FINANCE: Great Portland Estates delivered an 11.7% increase in NAV per share in the six months to the end of September on the back of soaring London capital values and strong rental growth.
The West End focused developer’s portfolio now stands at £2.2bn, up by 8.6% since 31 March thanks to a 13% increase in the value of its development pipeline.
Pretax profits excluding the increase in portfolio valuation for the six-month period were £21m, up by 16% on 2013, or £246.5m – up from £146.9m – including valuation growth.
GPE confirmed in half-year results that it had now exited its joint venture with Brookfield on the 100 Bishopsgate, EC2, development, selling down its remaining 12.5% stake for £15.8m.
At Rathbone Place – the largest of the company’s trio of major schemes currently on site – it has now sold 129 flats for £220m in total, reflecting 78.1% of the total by value.
During the period it has also completed two acquisitions, both adjoining existing properties, totalling £33.6m.
Over the past year the company has returned 21.9%, outperforming the IPD Central London Index of 20.7%.
But its total property return is down slightly against the IPD Central London index, recording a 25% increase against the IPD’s 25.1%.
GPE’s rent roll grew by 7.8% over the six-month period, with office rents up by 3.6% and retail up by 3.4%.
The company has cash and undrawn facilities of £508m and an overall LTV of 22% with an average interest rate of 3.6%.
Chief executive Toby Courtauld said: “London continues to consolidate its position as one of the world’s most successful city economies. Jobs are being created at the fastest rate in a generation across a range of industries, the capital’s businesses are investing for growth, and its appeal as an investment destination of choice continues unabated.

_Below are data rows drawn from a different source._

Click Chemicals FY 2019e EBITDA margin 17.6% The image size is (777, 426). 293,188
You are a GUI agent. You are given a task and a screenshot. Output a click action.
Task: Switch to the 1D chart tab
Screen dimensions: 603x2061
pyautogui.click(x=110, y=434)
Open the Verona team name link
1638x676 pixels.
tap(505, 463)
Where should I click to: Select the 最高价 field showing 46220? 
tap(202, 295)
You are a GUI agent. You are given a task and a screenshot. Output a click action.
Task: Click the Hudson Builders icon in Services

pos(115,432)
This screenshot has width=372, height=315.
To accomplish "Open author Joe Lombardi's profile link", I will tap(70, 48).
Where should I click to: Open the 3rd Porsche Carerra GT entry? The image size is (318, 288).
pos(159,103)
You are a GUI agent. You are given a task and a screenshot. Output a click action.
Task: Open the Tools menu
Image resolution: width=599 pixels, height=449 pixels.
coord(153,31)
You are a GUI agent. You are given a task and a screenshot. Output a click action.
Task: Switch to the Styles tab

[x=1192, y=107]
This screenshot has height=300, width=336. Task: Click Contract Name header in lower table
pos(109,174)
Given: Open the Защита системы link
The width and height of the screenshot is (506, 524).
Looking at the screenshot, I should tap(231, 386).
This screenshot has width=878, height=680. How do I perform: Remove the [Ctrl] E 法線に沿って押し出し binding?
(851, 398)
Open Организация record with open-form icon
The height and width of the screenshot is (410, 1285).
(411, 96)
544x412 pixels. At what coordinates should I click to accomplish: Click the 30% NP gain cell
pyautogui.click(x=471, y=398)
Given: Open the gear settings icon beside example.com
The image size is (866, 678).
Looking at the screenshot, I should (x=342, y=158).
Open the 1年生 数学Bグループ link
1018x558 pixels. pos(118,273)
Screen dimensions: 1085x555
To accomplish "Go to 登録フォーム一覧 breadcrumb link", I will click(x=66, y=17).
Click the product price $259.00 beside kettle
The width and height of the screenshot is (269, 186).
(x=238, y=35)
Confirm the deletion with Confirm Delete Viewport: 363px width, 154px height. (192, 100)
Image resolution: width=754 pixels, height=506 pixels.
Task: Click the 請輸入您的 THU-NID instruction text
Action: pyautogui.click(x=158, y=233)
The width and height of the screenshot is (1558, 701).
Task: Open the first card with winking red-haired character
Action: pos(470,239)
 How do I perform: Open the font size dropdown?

“Within this positive context, we look forward to a productive second half. We can expect strong leasing interest in both our committed development properties and our limited quantity of vacant space, in both cases at rates ahead of ERVs. We will crystallise further surpluses through our disciplined approach to capital recycling, and our plentiful, low-cost financing will enable us to deliver on our significant growth plans.”